*** Opening of AVAILABLE RECORDS ***

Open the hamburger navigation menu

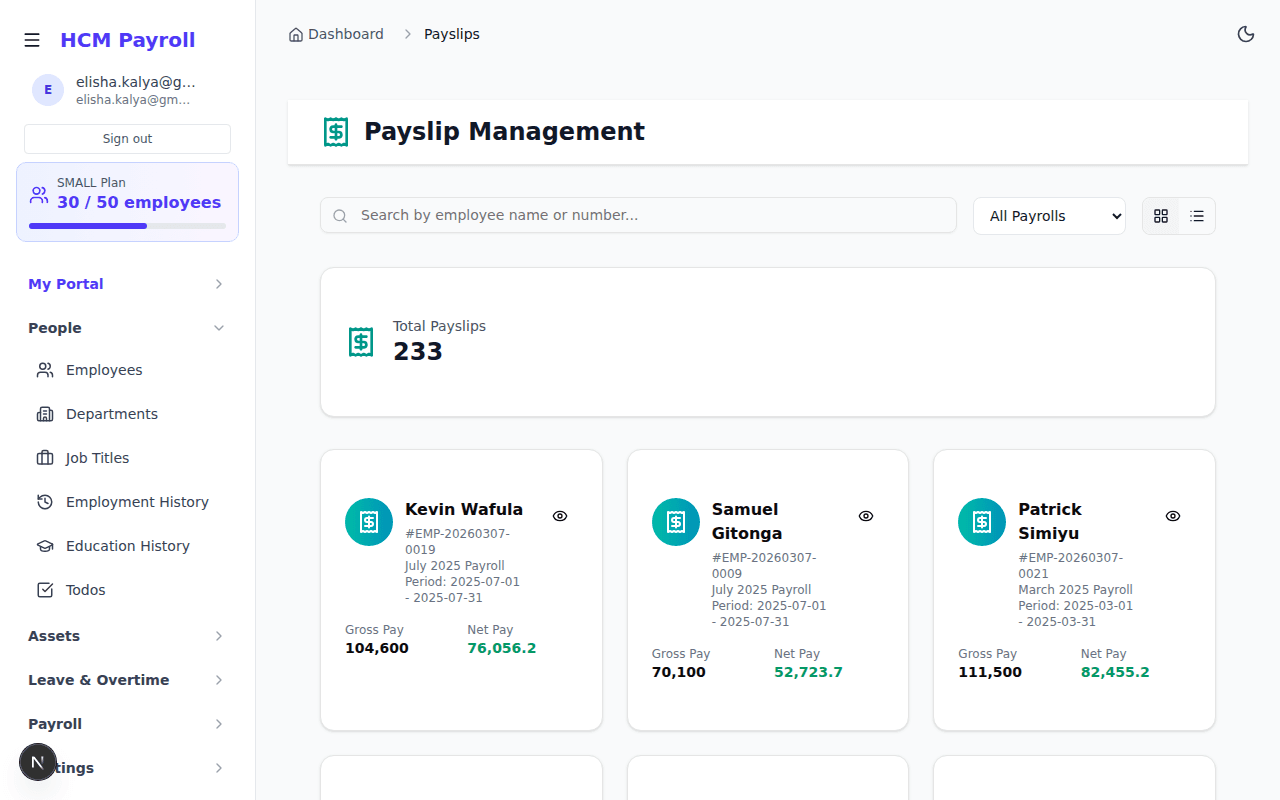coord(32,40)
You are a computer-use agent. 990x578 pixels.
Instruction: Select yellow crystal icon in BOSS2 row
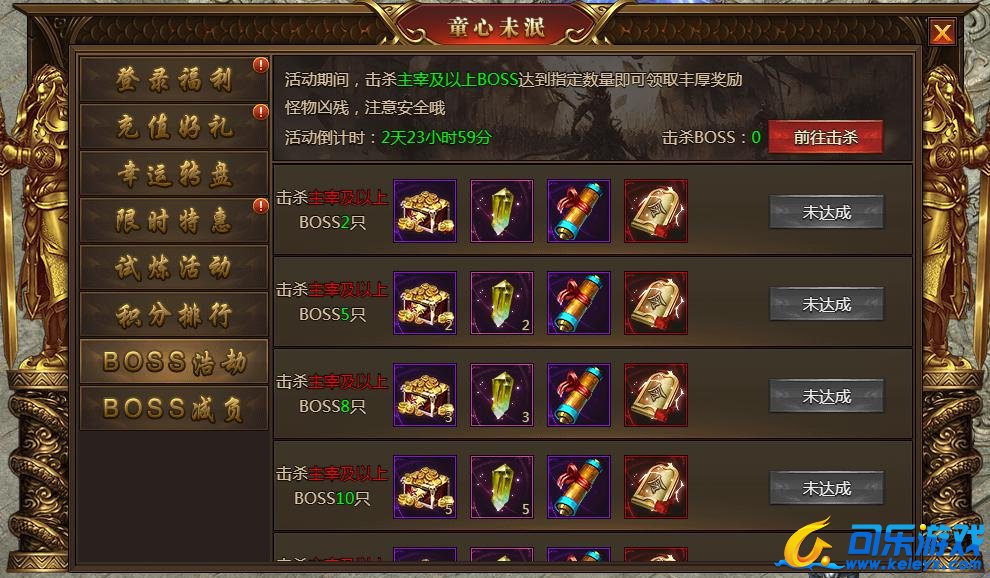click(x=502, y=211)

*** Close of AVAILABLE RECORDS ***

### AIM OF THE EXERCISE
Repeat word for word, and nothing more, the lines between the line containing "You are a computer-use agent. 990x578 pixels." and the last line of the records above, inclusive, without pictures.

### EXPECTED ANSWER
You are a computer-use agent. 990x578 pixels.
Instruction: Select yellow crystal icon in BOSS2 row
click(x=502, y=211)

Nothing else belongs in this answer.